Scientists are worried about the survival of western Arctic polar bears, but estimates made according to Inuvialuit traditional knowledge tell a different story, a new study suggests.

"The new [scientific] estimates for the southern Beaufort is about 900 [bears], but we don't really believe that," said Frank Pokiak, chair of the Inuvialuit Game Council.

The Inuvialuit are the Inuit people of the western Arctic.

Map of Inuvialuit communities

Seventy-five hunters from six Inuvialuit communities were interviewed over a three-year period for the study. (CBC)

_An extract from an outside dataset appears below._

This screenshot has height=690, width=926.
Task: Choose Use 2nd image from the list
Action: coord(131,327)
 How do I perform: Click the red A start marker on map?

Traditional knowledge has always shown there are more bears out there than scientists estimate, Pokiak told CBC News: "That's part of the traditional knowledge we wanted to collect."

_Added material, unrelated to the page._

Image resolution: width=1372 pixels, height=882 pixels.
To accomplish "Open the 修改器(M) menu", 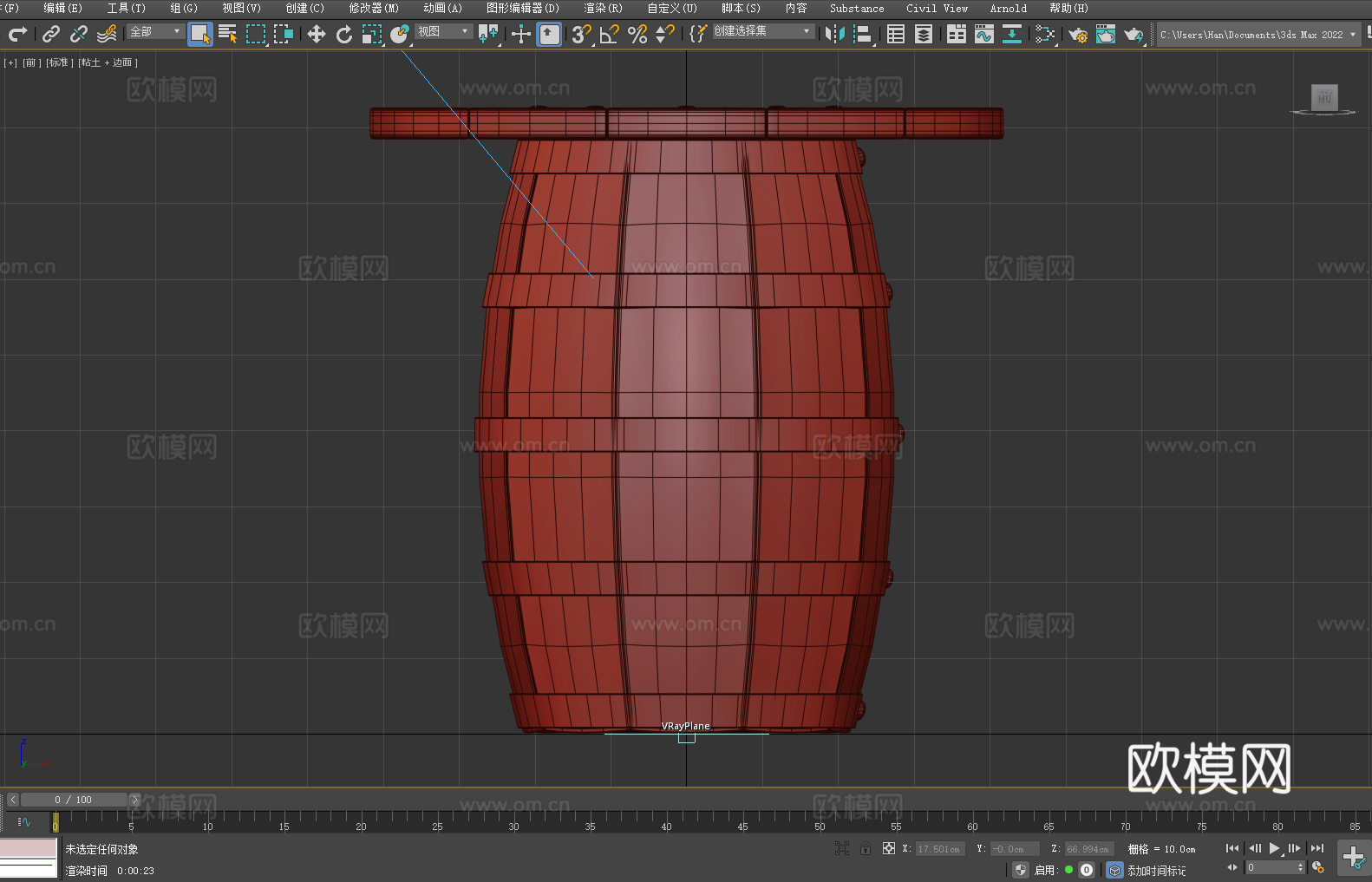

The study, published by the Wildlife Management Advisory Council, came from interviews with 75 hunters in all six Inuvialuit communities over a three-year period.

It found traditional knowledge holders in the region say the bears are healthy and their population is stable.

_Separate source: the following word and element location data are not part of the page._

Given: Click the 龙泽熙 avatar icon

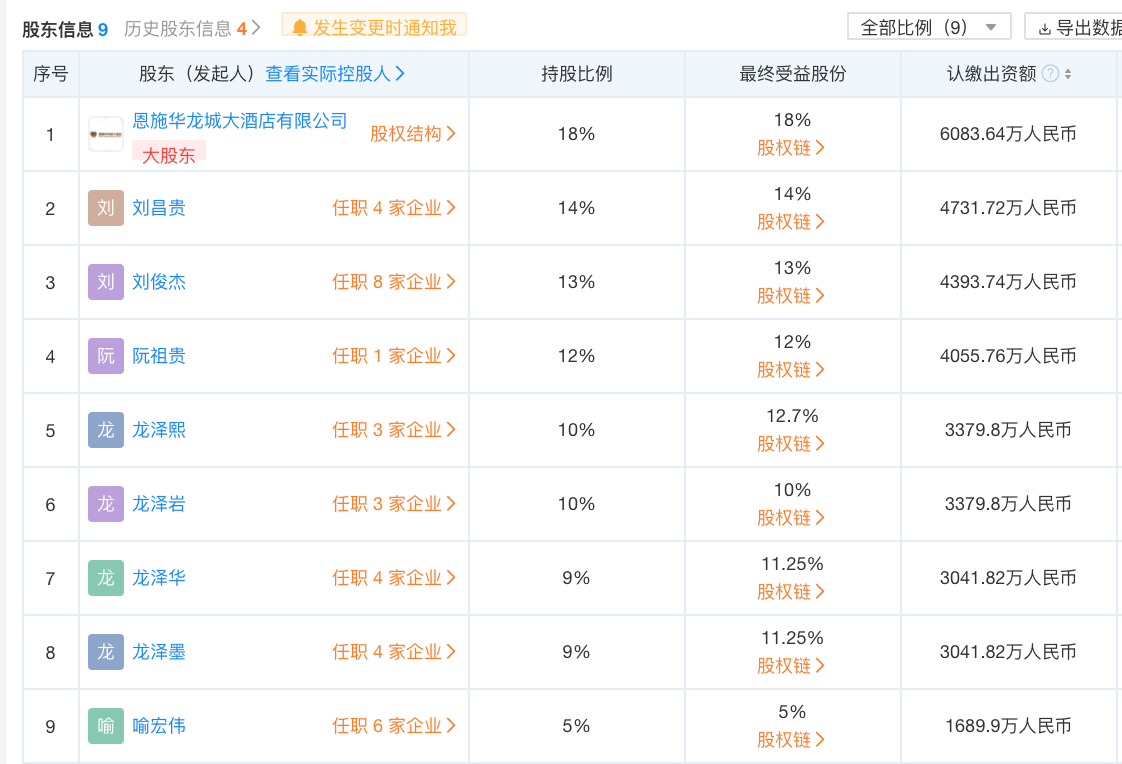Looking at the screenshot, I should point(106,430).
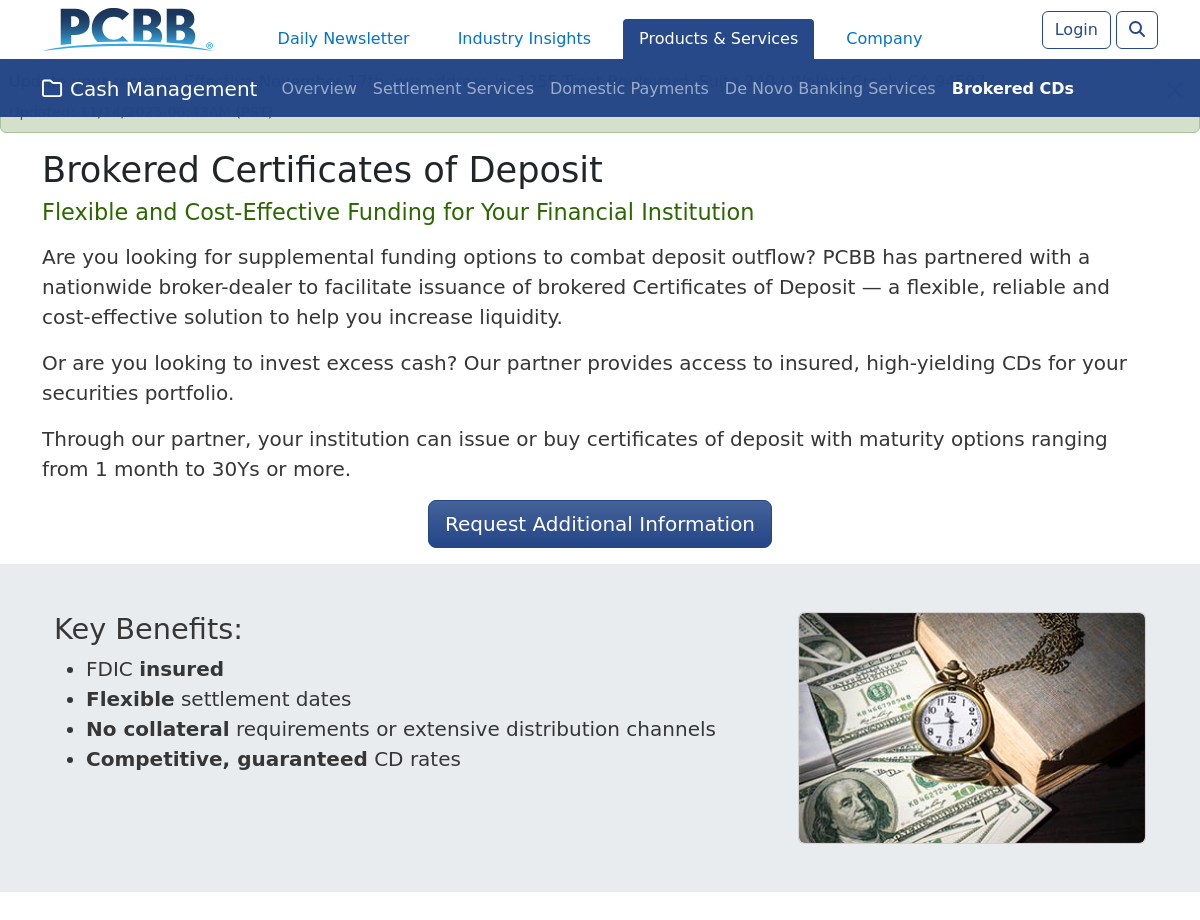
Task: Click the pocket watch and money image
Action: pos(971,728)
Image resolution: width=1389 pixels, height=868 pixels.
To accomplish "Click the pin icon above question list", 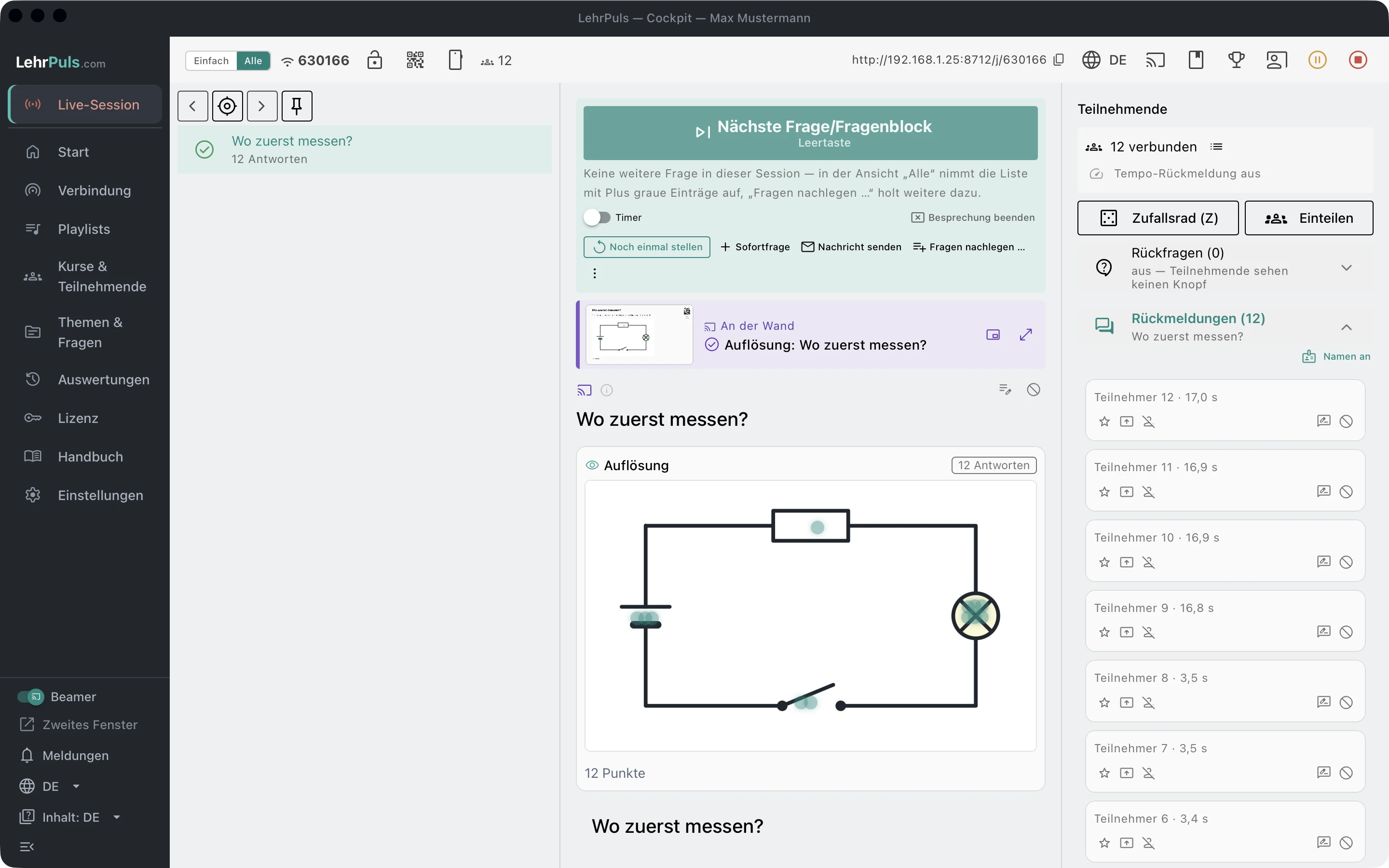I will coord(297,106).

These findings don't necessarily mesh with the most recent findings by scientists.

However, the hunters and the scientists agreed about one thing, according to Lindsay Staples, chair of the North Slope arm of the advisory council in Whitehorse — the sea ice is changing.

But that doesn't necessarily mean their extinction looms, he said.

"Polar bears are very adaptable," Staples said, "and it would be very premature to suggest the fate of polar bears is a doomed one."